» **THE TASK**
Copy the records below, starting at the line that contains "Image resolution: width=1280" and stopping after the line that contains "center [1073, 316].". Leave the pictures out.

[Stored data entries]
+ + + +

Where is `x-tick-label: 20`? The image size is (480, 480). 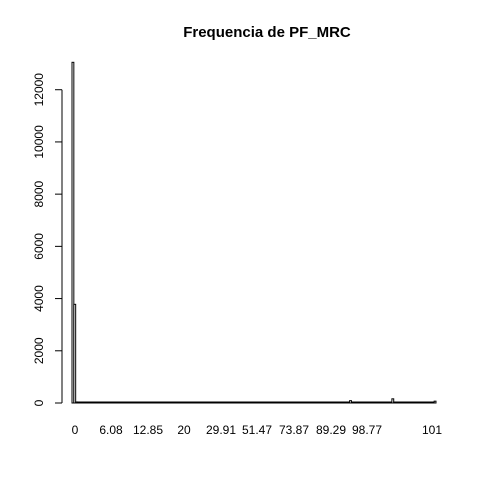
x-tick-label: 20 is located at coordinates (184, 430).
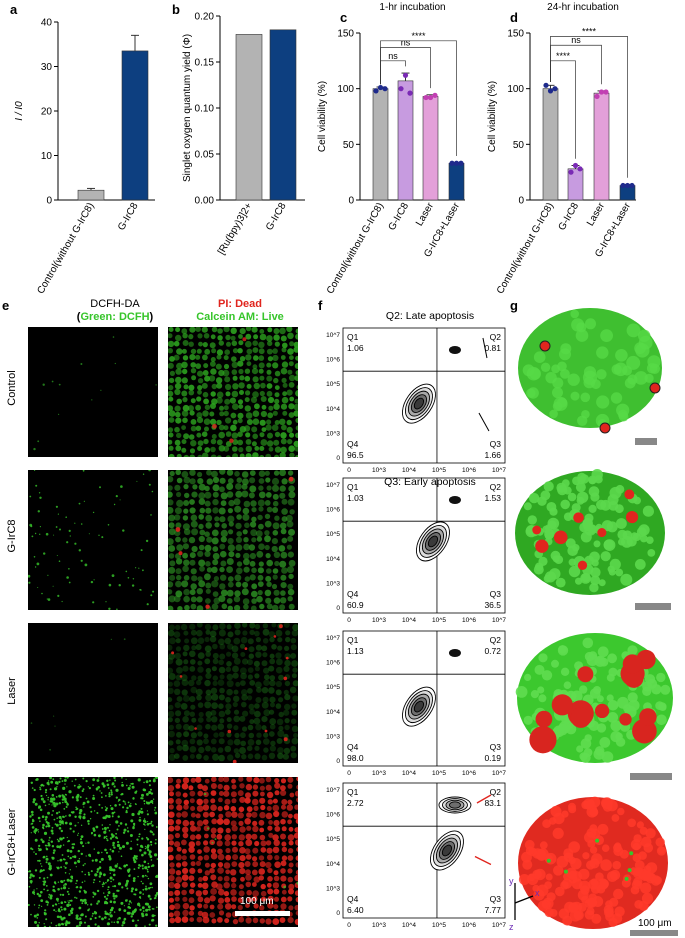 The image size is (685, 938). I want to click on q1-name: Q1, so click(353, 640).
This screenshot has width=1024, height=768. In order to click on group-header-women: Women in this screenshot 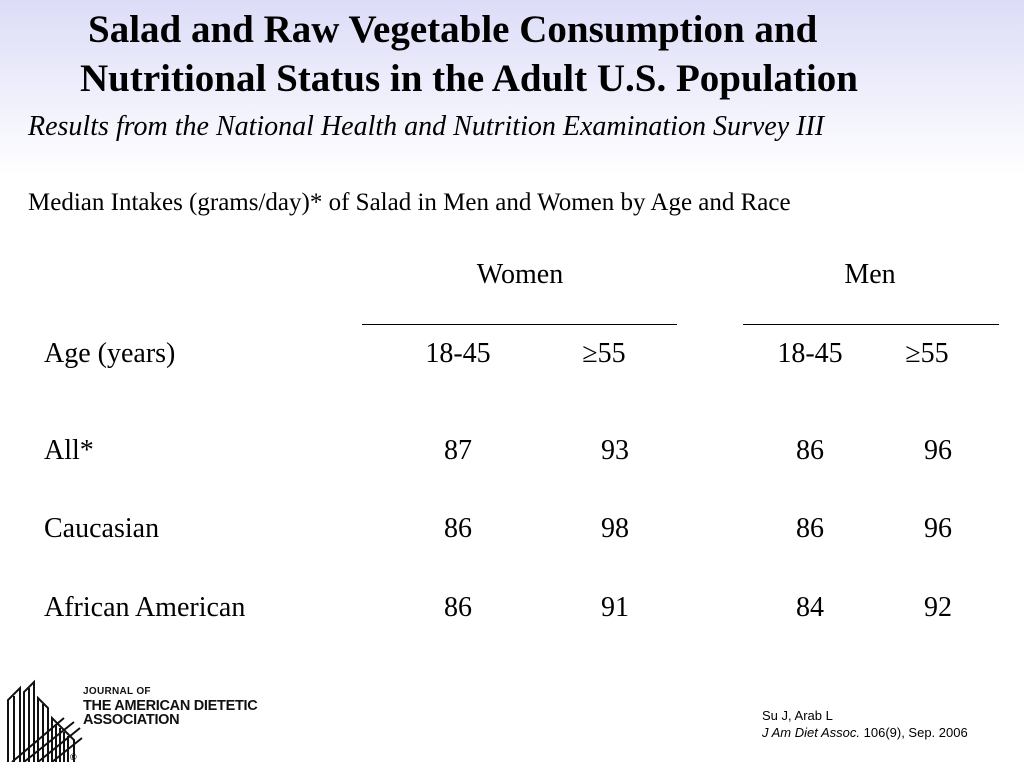, I will do `click(520, 274)`.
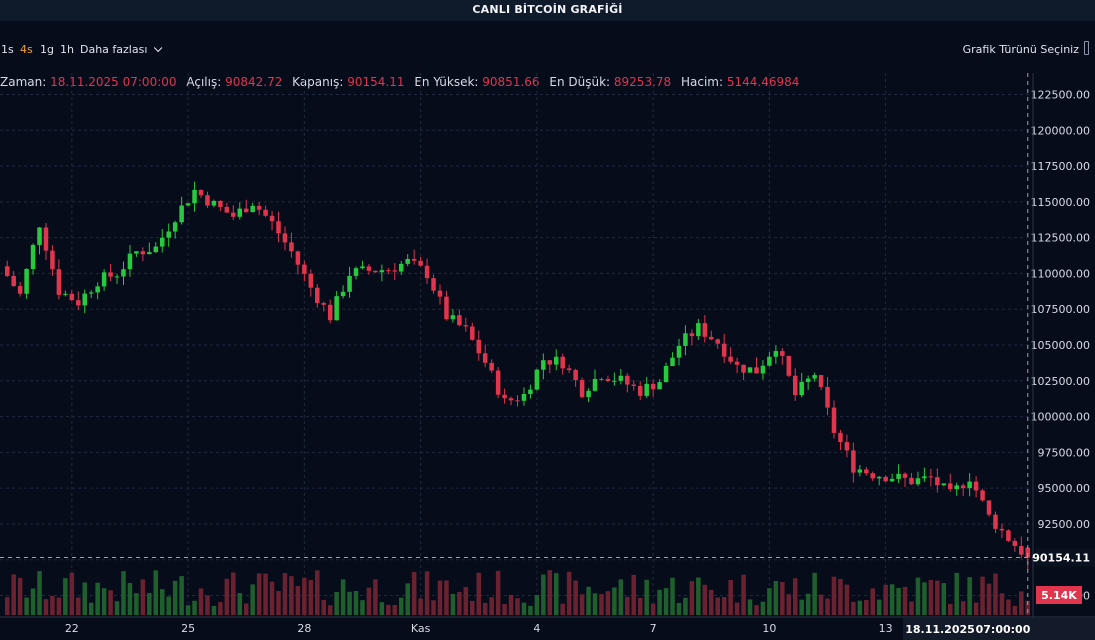 The height and width of the screenshot is (640, 1095). I want to click on scroll-handle-icon, so click(1086, 48).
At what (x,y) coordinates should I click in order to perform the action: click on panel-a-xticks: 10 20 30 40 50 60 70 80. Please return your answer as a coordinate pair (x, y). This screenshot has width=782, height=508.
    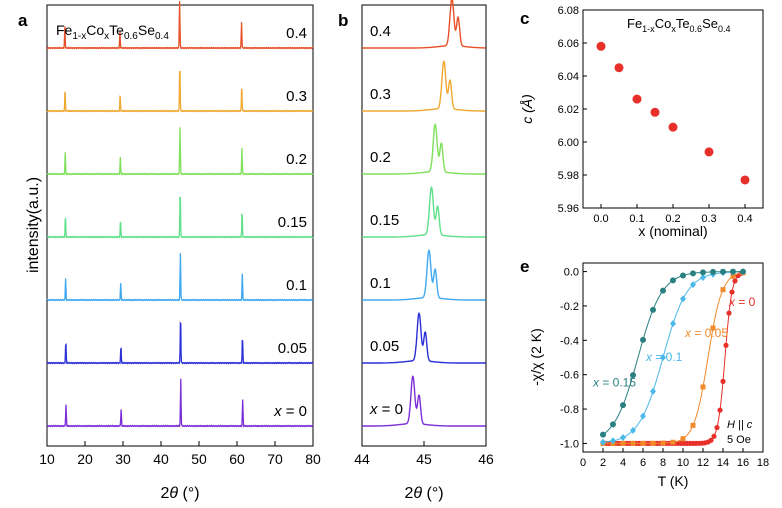
    Looking at the image, I should click on (180, 454).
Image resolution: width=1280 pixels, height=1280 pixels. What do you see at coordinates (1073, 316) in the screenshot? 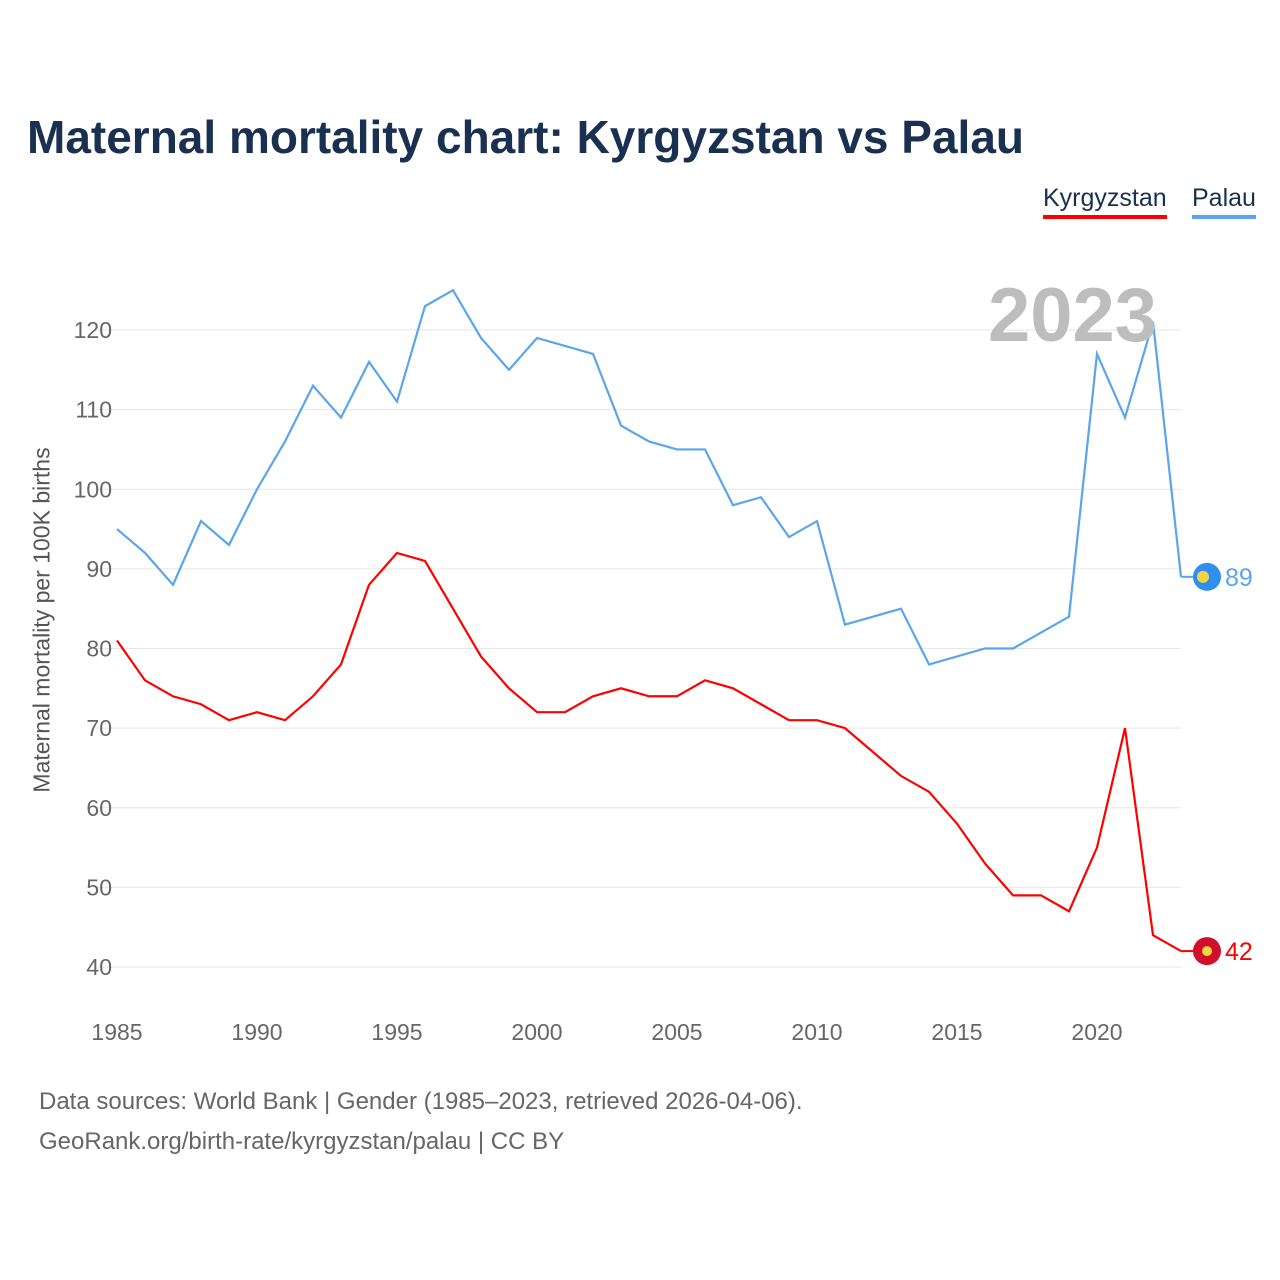
I see `year-watermark: 2023` at bounding box center [1073, 316].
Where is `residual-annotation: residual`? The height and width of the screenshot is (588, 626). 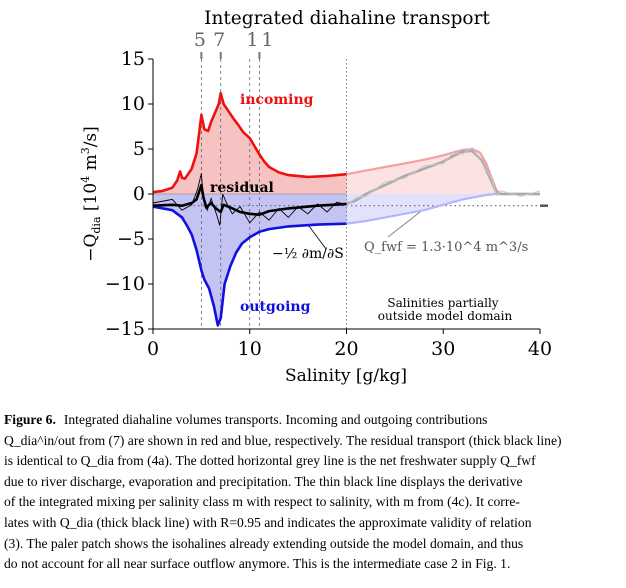
residual-annotation: residual is located at coordinates (242, 188).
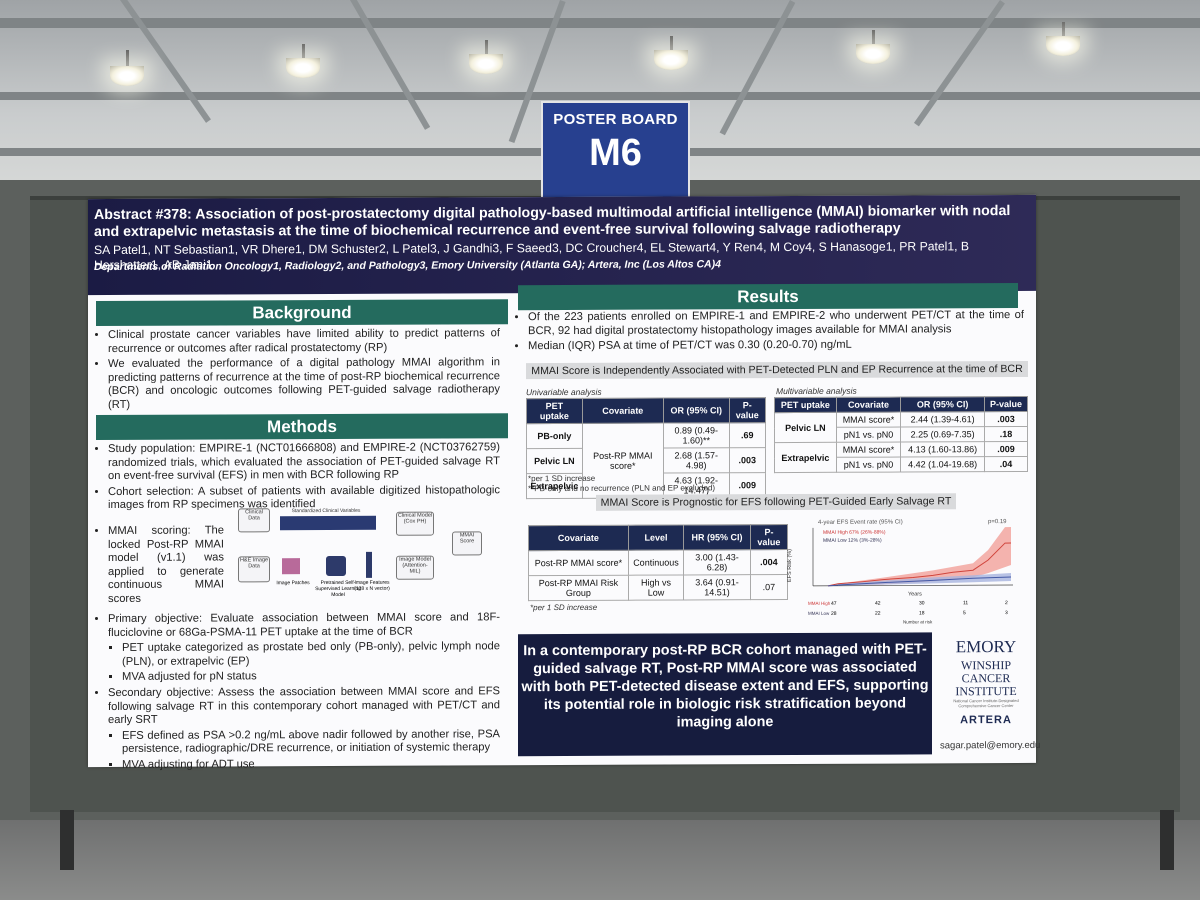 This screenshot has height=900, width=1200. What do you see at coordinates (986, 647) in the screenshot?
I see `emory-wordmark: EMORY` at bounding box center [986, 647].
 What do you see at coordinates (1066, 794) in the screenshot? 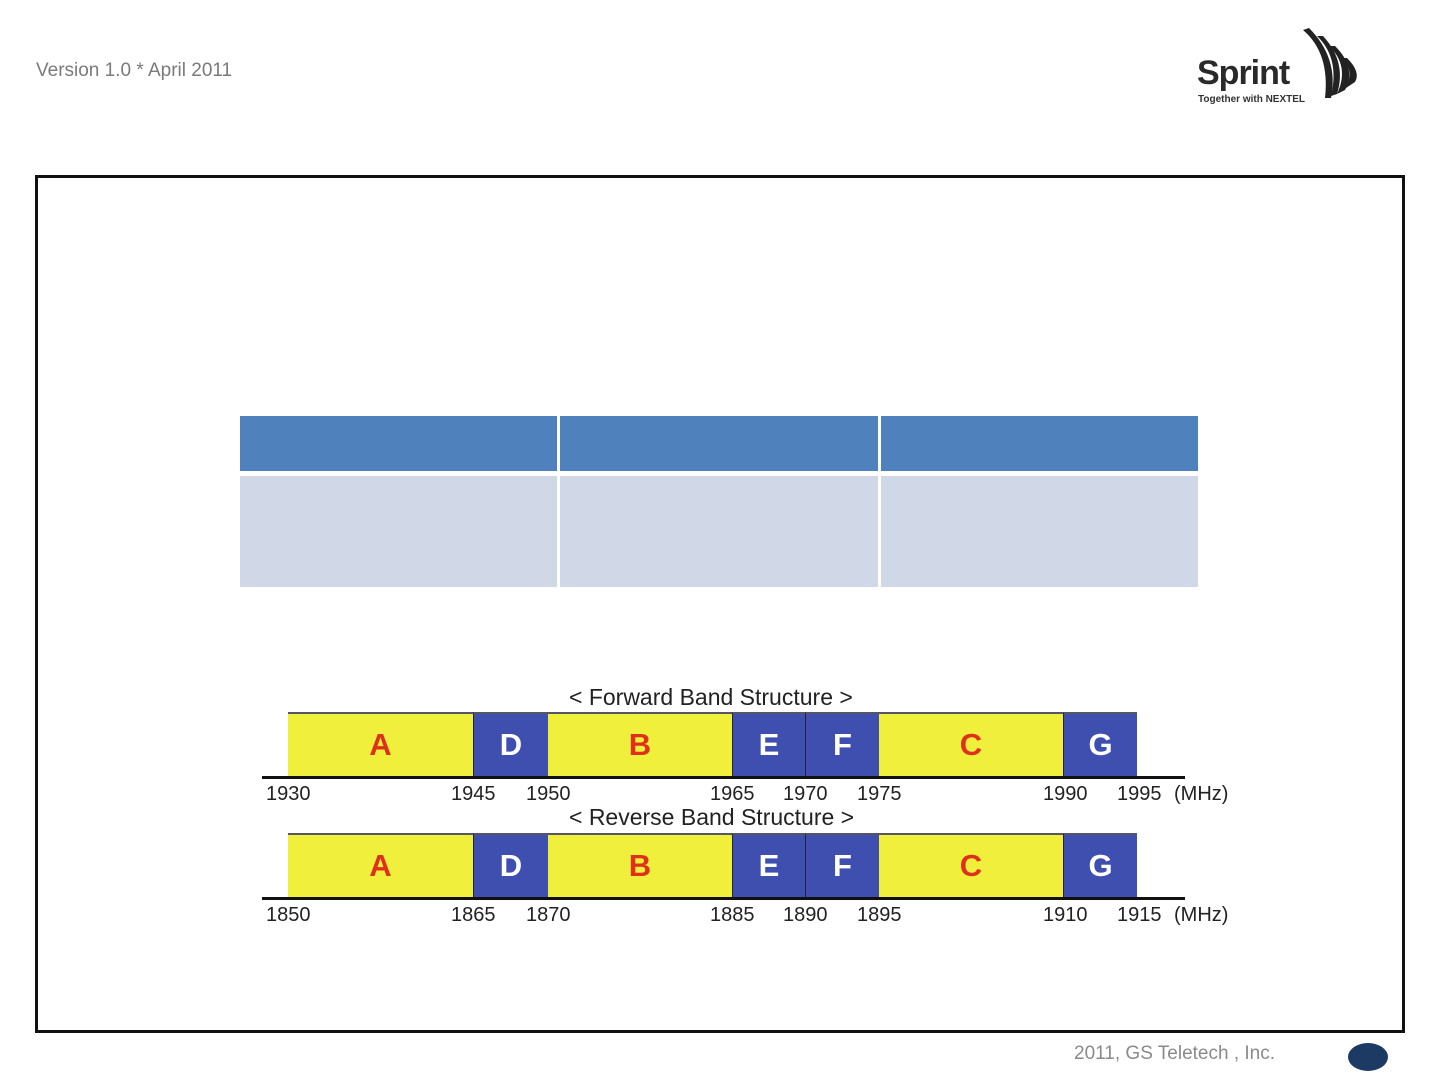
I see `forward-tick-label: 1990` at bounding box center [1066, 794].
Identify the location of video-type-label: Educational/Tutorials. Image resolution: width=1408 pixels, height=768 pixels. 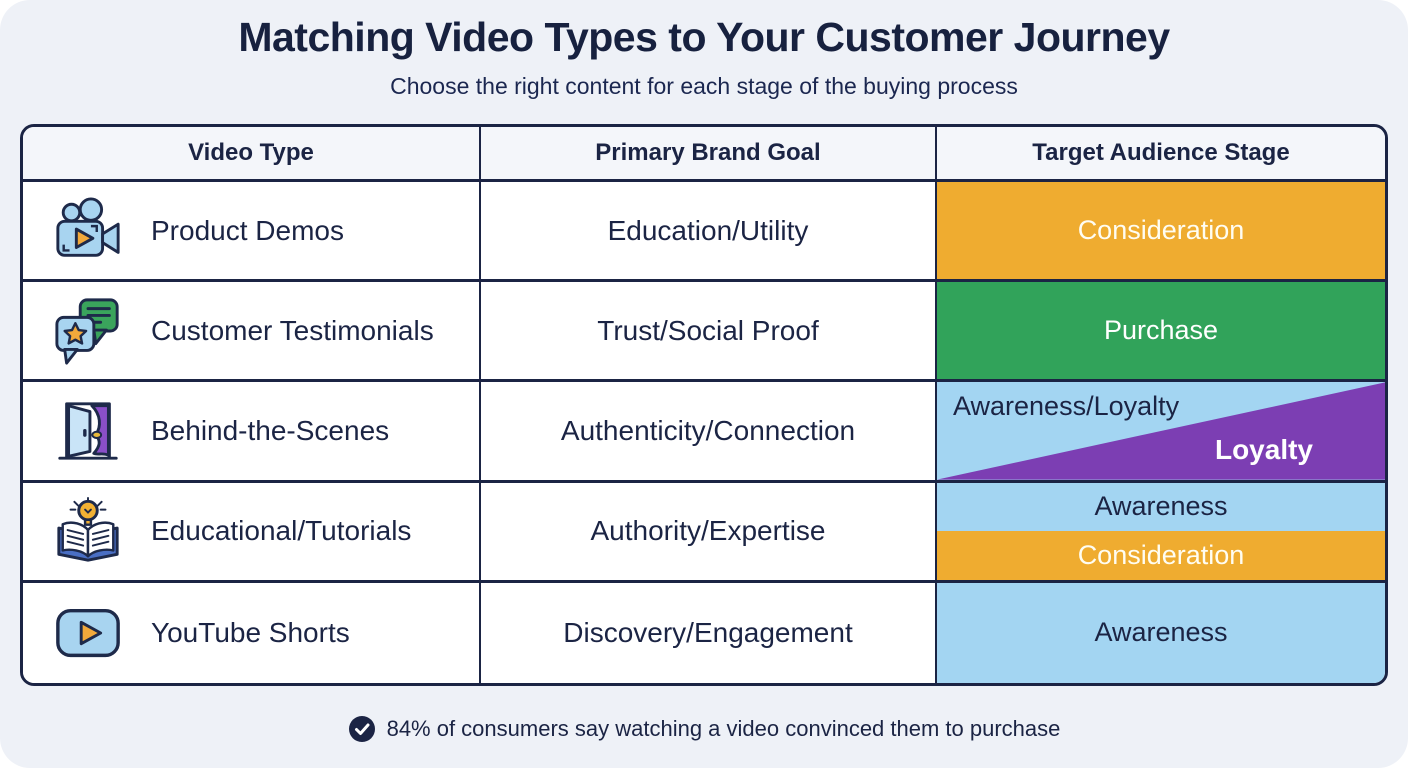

+ + + +

» **ANSWER BOX**
Image resolution: width=1280 pixels, height=1280 pixels. What do you see at coordinates (1073, 316) in the screenshot? 
I see `year-watermark: 2023` at bounding box center [1073, 316].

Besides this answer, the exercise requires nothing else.